The European Union is set to propose a new electronic cigarette tax policy across the EU, as part of a reform of tobacco taxation. According to a draft document from the European Commission, the new regulation would also double the consumption tax for member states with lower cigarette taxes. This move has been long anticipated.


The update to the EU Tobacco Tax Directive in 2011 will now include new smoking products such as electronic cigarettes, e-cigarettes and heated tobacco products, which will be taxed in comparison to combustible cigarettes. This approach stems from global policy-makers' increasingly ambiguous views on the popularity of new products among young people.


Products with high nicotine content will be subject to at least a 40% consumption tax, while low-intensity electronic cigarettes will be subject to a 20% tariff. Heated tobacco products will also be subject to a 55% tariff, which translates to a tax rate of 91 euros per 1,000 items sold.


As part of Brussels' efforts to reduce smoking rates, the European Union will legislate to increase the minimum consumption tax on cigarettes from 1.80 euros per pack of 20 to 3.60 euros, which will raise prices in Eastern European countries.


According to Alberto Alemanno, a professor of EU law at HEC Paris Business School, the lack of an EU-wide consumer tax framework for electronic cigarettes and heated tobacco products is causing a weakening of tobacco control efforts across the European Union. Alemanno made this statement to the Financial Times in the United Kingdom.


In countries with lower relative incomes such as Austria and Luxembourg, cigarette taxes will also significantly increase. The hike in cigarette tax is expected to bring an additional 9.3 billion euros in revenue to EU member countries.

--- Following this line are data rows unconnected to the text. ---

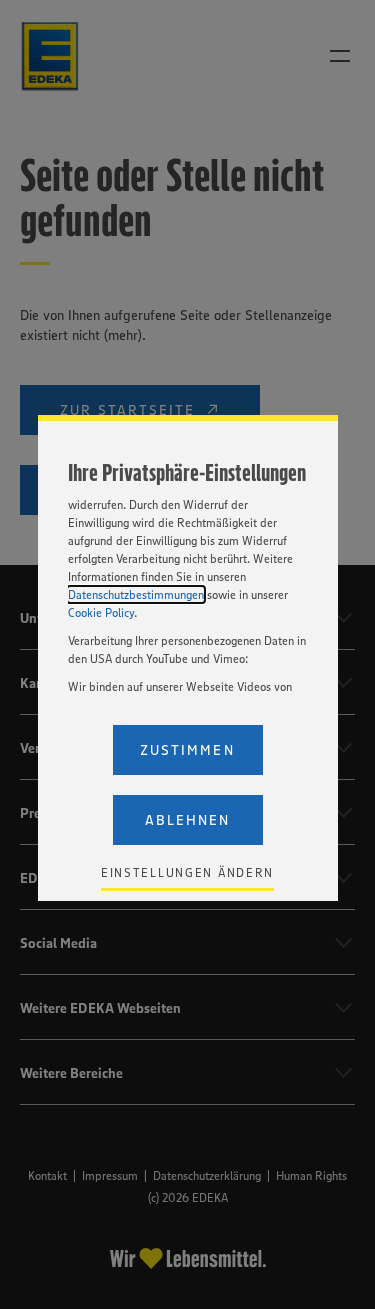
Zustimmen (187, 750)
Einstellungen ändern (187, 872)
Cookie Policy (101, 612)
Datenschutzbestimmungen (136, 594)
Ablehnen (187, 820)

These changes aim to accelerate the European Union's efforts to achieve a "smoke-free generation" by 2040. As part of the EU's plan to combat cancer, health officials hope to reduce tobacco use among EU citizens from the current rate of about 25% to 20% by 2025 and below 5% by 2040.

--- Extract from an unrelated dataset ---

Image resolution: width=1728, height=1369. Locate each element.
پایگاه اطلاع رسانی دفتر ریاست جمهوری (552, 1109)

This month, the committee implemented a ban on flavored heated tobacco products to curb the surge in demand from young consumers. In the United States, regulatory agencies under the Food and Drug Administration have taken action to prohibit popular electronic cigarette products, such as Juul.


Peter van der Mark, Secretary General of the European Smoking Tobacco Association, has warned that "a sudden drastic increase [in taxes] would create a market for illegal trade". Dustin Dahlmann, Chairman of the Independent European Vape Alliance, added that taxing new tobacco products could lead to "less harmful alternatives" being taxed too heavily and thus encouraging smoking in many countries.

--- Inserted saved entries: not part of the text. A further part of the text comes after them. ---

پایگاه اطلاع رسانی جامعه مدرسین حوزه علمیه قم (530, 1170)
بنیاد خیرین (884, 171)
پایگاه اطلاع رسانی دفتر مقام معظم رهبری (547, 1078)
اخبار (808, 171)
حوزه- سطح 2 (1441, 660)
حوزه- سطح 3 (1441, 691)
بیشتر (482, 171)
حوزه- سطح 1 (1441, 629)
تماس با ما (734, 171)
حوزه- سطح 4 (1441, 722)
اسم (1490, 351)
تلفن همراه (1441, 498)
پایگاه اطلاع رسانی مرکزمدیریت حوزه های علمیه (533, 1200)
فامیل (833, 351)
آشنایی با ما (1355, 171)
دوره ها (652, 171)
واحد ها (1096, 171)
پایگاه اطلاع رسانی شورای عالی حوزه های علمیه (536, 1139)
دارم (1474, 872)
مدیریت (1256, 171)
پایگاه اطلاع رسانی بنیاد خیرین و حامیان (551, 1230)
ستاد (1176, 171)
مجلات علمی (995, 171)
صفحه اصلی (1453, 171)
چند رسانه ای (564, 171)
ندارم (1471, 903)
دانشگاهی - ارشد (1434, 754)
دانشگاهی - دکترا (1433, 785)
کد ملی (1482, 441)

A leaked impact assessment report suggests that an increase in the lowest excise tax in EU countries with lower cigarette prices such as Bulgaria, Slovakia, Poland, and Hungary would have a "strong impact on consumers and economic operators." The assessment also notes that imposing a consumption tax on new tobacco products that are "particularly attractive to young people at risk of addiction" would help reduce tobacco use in public health efforts.


The proposal must receive the agreement of all European Union member states before being written into law. British American Tobacco is one of the world's largest cigarette manufacturers and emphasizes that this is "the beginning of a lengthy legislative process.